Anything unusual? Azriim projected to his brood-mate. He was alone, Dolgan responded.
Dressed in a nondescript gray cloak over leathers, the human wore his sabers-magical sabers, Azriim sawwith practiced ease. The assassin’s one eye quickly swept the candlelit, hazy common room, and the dozen or so laborers sitting at the worn tablesthe Crate and Dock was a favored eatery of dock laborers. When he spotted Azriim, in the form of Thyld, the human’s eye narrowed.
Rather than sit at the table in the center of the common room that Azriim had chosen, the human nodded Azriim over and sat at another table in a dark corner, one with a view of the rest of the space. Azriim smiled as he rose. The human was choosing the battlefield, in case Azriim had set him up, and forcing Azriim to put his back to the door.
Limping along as Thyld, Azriim crossed the common room and slid into the chair opposite the assassin. For the meeting, Azriim grudgingly had changed his eye color to match Thyld’s dull brown.
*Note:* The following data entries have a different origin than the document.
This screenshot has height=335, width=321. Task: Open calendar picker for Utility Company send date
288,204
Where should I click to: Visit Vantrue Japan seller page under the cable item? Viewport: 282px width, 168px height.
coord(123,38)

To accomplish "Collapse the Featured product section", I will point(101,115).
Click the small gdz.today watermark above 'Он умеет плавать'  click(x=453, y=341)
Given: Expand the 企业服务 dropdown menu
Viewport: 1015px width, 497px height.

“Speak,” the assassin said. “You know what I want to hear.”
Azriim placed his hands on the table and interlaced his fingers.
‘First, my price,” he said, playing his part.
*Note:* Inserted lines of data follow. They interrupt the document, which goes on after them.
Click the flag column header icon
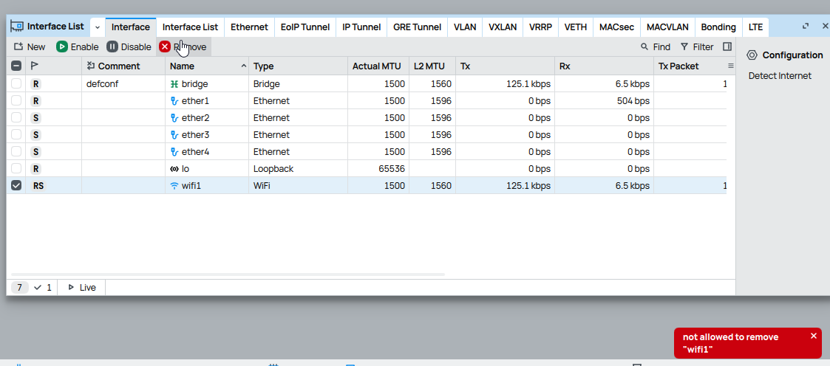 (x=35, y=66)
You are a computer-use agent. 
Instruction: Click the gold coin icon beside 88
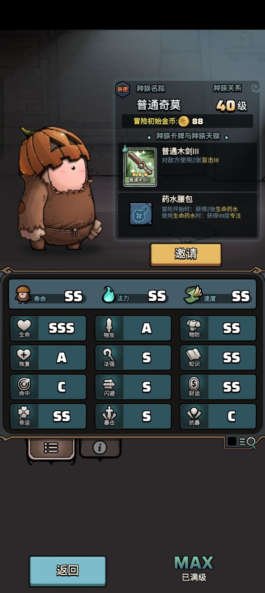184,121
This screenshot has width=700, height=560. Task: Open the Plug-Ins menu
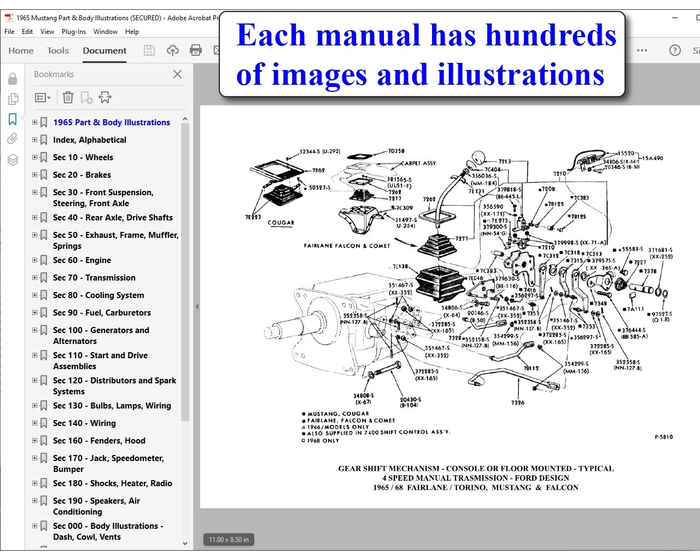[73, 32]
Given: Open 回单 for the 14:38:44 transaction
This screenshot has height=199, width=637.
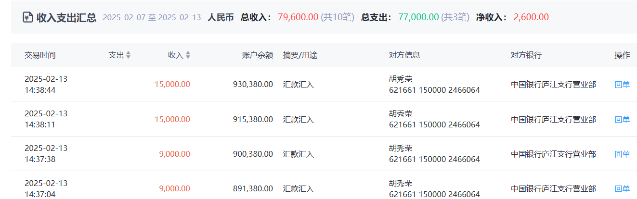Looking at the screenshot, I should coord(622,85).
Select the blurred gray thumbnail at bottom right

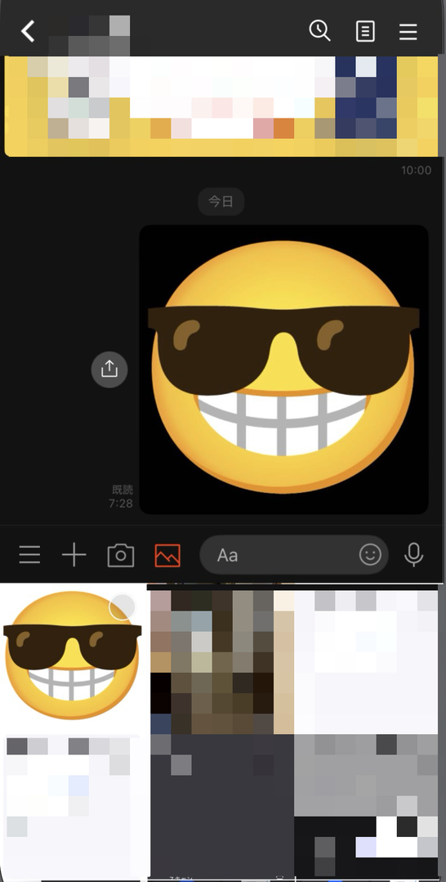[366, 804]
“If what you offer is of value to me, you’ll be treated well,” the assassin said with a sneer. -If what you offer is lies, you’ll be treated quite differently.”
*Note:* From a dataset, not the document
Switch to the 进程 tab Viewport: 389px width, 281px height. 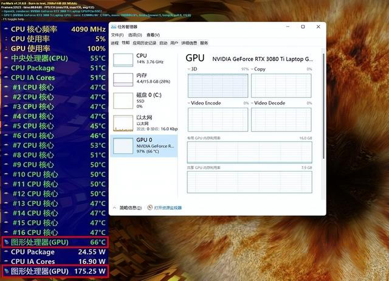[x=115, y=43]
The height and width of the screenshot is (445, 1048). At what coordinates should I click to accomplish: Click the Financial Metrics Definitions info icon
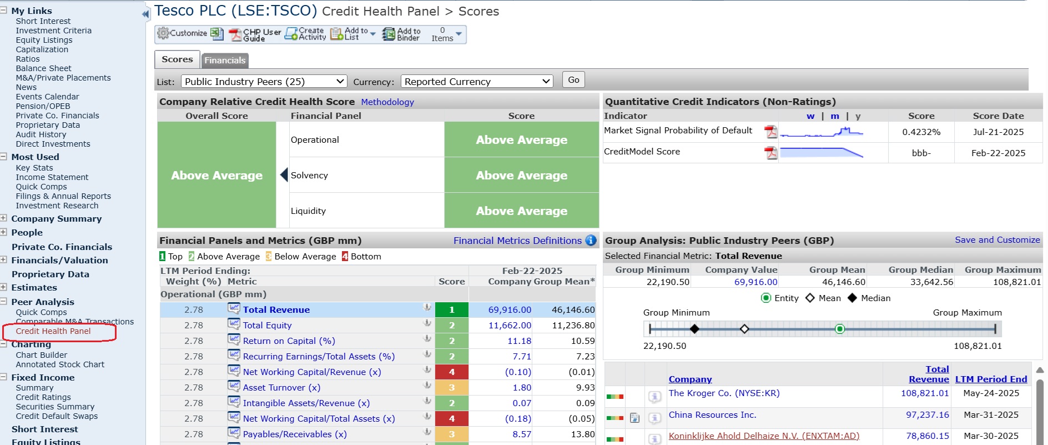[591, 241]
Azriim rubbed the back of his neck, making a show of worried consideration, then said, “Very well. You wanted to know about a duergar with eyes of two different colors. Here is what I know. Without embellishment, of course.”
Azriim began to tell the assassin a fiction about the duergar slaver and his two human companions who had hired a troop of armed guards to escort a caravan into the northern tunnels of the Underdark. Apparently, they were transporting valuable cargo.
As he spoke his lies, Azriim thought all the while of how the appearance of Cale and his comrades in the midst of a slaver gang war would only increase the likelihood of a rapid and overwhelming response by the Skulls. It was beautiful really. The timing could not have been better.
*****
Cale and Magadon cowled their faces with the hoods of their cloaks and used side streets to approach the Crate and Dock. Cale would have preferred to have included Jak, but as much as possible he wanted to spare the halfling the sights of Skullport. He knew the vileness of the city affected Jak more than the rest of them. Skullport was combination slave pen, slaughterhouse, charnel pit, and general store. Even Cale found it hard to stomach.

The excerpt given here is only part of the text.